Well, I shouldn’t have talked or written about it. I was guilty of hubris, an ancient Greek word meaning “wanton arrogance arising from overbearing pride or passion.” Guilty as charged, your honour. The overbearing pride was the giddiness of fear relieved.
Post-Igor, I jumped to the conclusion that I had seen as bad as it could get. Wrong. Wanton arrogance for sure.
It never would have happened if I had got the right message all the thousands of times I looked at the Grenfell hooked mat that hung on the wall of my childhood home. The mat is a map. It depicts the island of Newfoundland and part of Southern Labrador. The deep blue of the sea is dotted with steamers and schooners and even a spouting whale. The land is brown with a wide black border meandering in and out of all the inlets along the coastlines.

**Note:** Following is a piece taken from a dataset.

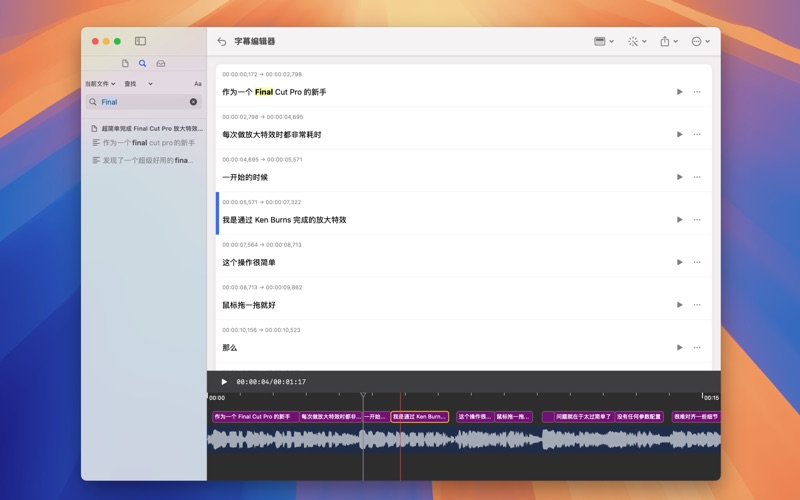This screenshot has height=500, width=800.
Task: Switch to the documents tab in sidebar
Action: pyautogui.click(x=125, y=64)
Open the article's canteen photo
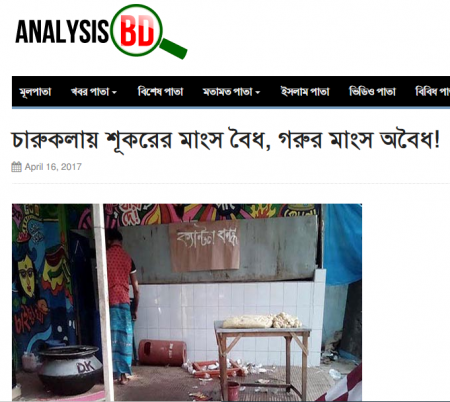The height and width of the screenshot is (402, 450). [187, 302]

The detail whose importance I truly failed to grasp is in the upper right hand corner of the mat, about half way to Greenland according to the scale. Out of a gray and white cloud a head emerges, a cartoon-like face framed by a crown of mussed black hair. It is the wind. Mr. N.E. Wind.
His eyebrows are angled downward toward the nose, either in anger or effort, or both. His cheeks are swelled to expel a gust of wind in a southwesterly direction toward the northeast coast and the wide open mouth of Bonavista Bay.

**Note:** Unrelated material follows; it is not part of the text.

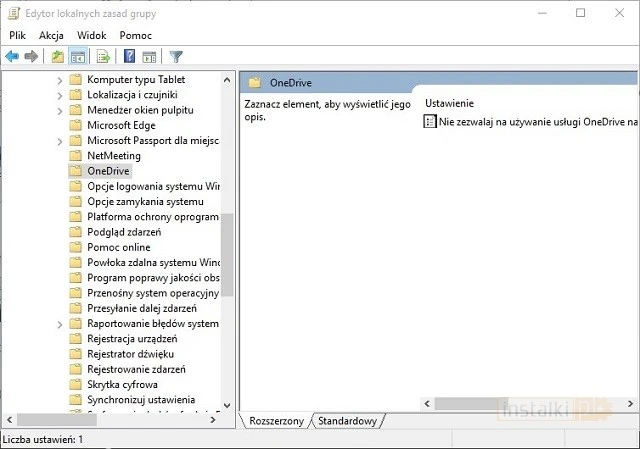Open Help via blue question mark icon
This screenshot has height=449, width=640.
pos(130,56)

Little swirling white lines emerging from Mr. Wind’s mouth indicate exhaled air. Trouble is the wind gust is no bigger in size than the puff of the spouting whale nearby. It doesn’t seem the least bit dangerous. False advertising, I call it.
Nothing at all like what happened on Christmas eve. I would have been better prepared had I paid less attention to my childhood memory of the mat, and more to the huge white swirl on the TV weather forecast. The vast spinning oval with the crimson “L” at its centre disappeared off the right hand side of the screen.
The weatherman said it was not a deep low pressure area, but an enormous one, stretching far out into the Atlantic, and it wasn’t moving. The winds it was generating weren’t monstrous but they were steady and unre- lenting. And they blew in the same direction for over a week.
That meant the water was being sucked out of the midAtlantic and heaped up in a pile, pushed, as if by a giant, invisible snowplow, directly at the northeast coast of the island.
Just three short days after the highest water of the full moon springes, it arrived on the morning before Christmas. Three tall waves, very closely spaced, funnelled into Bonavista Bay and collided with the Eastport Peninsula, Salvage at its tip, stretching eastward to meet them.
We were out of town when the waves hit between nine and ten in the morning but arrived home about an hour after the event. The roads around the harbour were littered with flotsam. Wharves were destroyed in Bishop’s Harbour and in the main harbour of Salvage.
One store, with wharf and all gone, was converted to masses of floating kindling. We had to wait for a break in the 20-foot waves gushing over the sea wall to make a dash across the isthmus to our house. We weaved down the road among dozens of rocks as big as a five-year-old’s head, hurled over the breakwater by the massive force of the sea.
A 20-foot section of our wharf was washed away. The patio we had paved with Burgoyne’s Cove slate was torn up entirely. Half the tandem load of 50-pound rocks we used to reinforce the beach next to our house was washed away. The waves pounded hard enough against the basement door to bend it, allowing a wash of mud and water to enter, covering the floor within.
Our heritage outhouse on the point was lifted into the air, wharf cribbing, walkway and all, and was floating in the cove by the fish plant when we got home.
I can let you in on a New Year’s resolution, though. I may talk, and even write about weather in the future, but I promise never to take it for granted in 2011, or ever again.
That would be wanton arrogance. Hubris.